▶ [Data provided]
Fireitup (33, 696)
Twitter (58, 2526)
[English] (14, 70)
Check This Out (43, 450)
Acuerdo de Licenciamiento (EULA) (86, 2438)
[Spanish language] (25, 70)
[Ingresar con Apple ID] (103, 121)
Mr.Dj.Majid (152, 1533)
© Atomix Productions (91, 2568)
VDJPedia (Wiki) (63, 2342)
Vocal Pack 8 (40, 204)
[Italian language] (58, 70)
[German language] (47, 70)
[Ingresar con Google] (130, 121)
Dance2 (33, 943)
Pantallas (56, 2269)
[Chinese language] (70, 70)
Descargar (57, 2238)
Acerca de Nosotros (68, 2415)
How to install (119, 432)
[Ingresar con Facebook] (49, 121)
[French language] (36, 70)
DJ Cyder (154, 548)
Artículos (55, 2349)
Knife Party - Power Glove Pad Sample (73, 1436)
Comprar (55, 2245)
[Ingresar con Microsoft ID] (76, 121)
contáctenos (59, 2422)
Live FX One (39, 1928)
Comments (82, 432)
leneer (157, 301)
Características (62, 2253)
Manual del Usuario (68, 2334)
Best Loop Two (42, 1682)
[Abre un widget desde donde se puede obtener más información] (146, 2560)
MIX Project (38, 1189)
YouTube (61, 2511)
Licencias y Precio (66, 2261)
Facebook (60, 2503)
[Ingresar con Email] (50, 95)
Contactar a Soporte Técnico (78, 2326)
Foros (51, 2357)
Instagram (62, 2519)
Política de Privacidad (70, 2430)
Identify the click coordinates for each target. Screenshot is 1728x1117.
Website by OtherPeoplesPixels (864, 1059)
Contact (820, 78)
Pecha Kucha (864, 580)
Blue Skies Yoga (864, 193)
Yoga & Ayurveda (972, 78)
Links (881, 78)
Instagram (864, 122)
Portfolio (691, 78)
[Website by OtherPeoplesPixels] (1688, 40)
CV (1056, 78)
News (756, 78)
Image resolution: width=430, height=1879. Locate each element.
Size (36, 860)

▶ [What you need to do] The whole listing above is to be transcribed exactly, line for line.

▶ [Written solution]
Fireitup (33, 696)
Twitter (58, 2526)
[English] (14, 70)
Check This Out (43, 450)
Acuerdo de Licenciamiento (EULA) (86, 2438)
[Spanish language] (25, 70)
[Ingresar con Apple ID] (103, 121)
Mr.Dj.Majid (152, 1533)
© Atomix Productions (91, 2568)
VDJPedia (Wiki) (63, 2342)
Vocal Pack 8 (40, 204)
[Italian language] (58, 70)
[German language] (47, 70)
[Ingresar con Google] (130, 121)
Dance2 (33, 943)
Pantallas (56, 2269)
[Chinese language] (70, 70)
Descargar (57, 2238)
Acerca de Nosotros (68, 2415)
How to install (119, 432)
[Ingresar con Facebook] (49, 121)
[French language] (36, 70)
DJ Cyder (154, 548)
Artículos (55, 2349)
Knife Party - Power Glove Pad Sample (73, 1436)
Comprar (55, 2245)
[Ingresar con Microsoft ID] (76, 121)
contáctenos (59, 2422)
Live FX One (39, 1928)
Comments (82, 432)
leneer (157, 301)
Características (62, 2253)
Manual del Usuario (68, 2334)
Best Loop Two (42, 1682)
[Abre un widget desde donde se puede obtener más información] (146, 2560)
MIX Project (38, 1189)
YouTube (61, 2511)
Licencias y Precio (66, 2261)
Facebook (60, 2503)
[Ingresar con Email] (50, 95)
Contactar a Soporte Técnico (78, 2326)
Foros (51, 2357)
Instagram (62, 2519)
Política de Privacidad (70, 2430)
Identify the click coordinates for each target. Screenshot is 1728x1117.
Website by OtherPeoplesPixels (864, 1059)
Contact (820, 78)
Pecha Kucha (864, 580)
Blue Skies Yoga (864, 193)
Yoga & Ayurveda (972, 78)
Links (881, 78)
Instagram (864, 122)
Portfolio (691, 78)
[Website by OtherPeoplesPixels] (1688, 40)
CV (1056, 78)
News (756, 78)
Image resolution: width=430, height=1879. Locate each element.
Size (36, 860)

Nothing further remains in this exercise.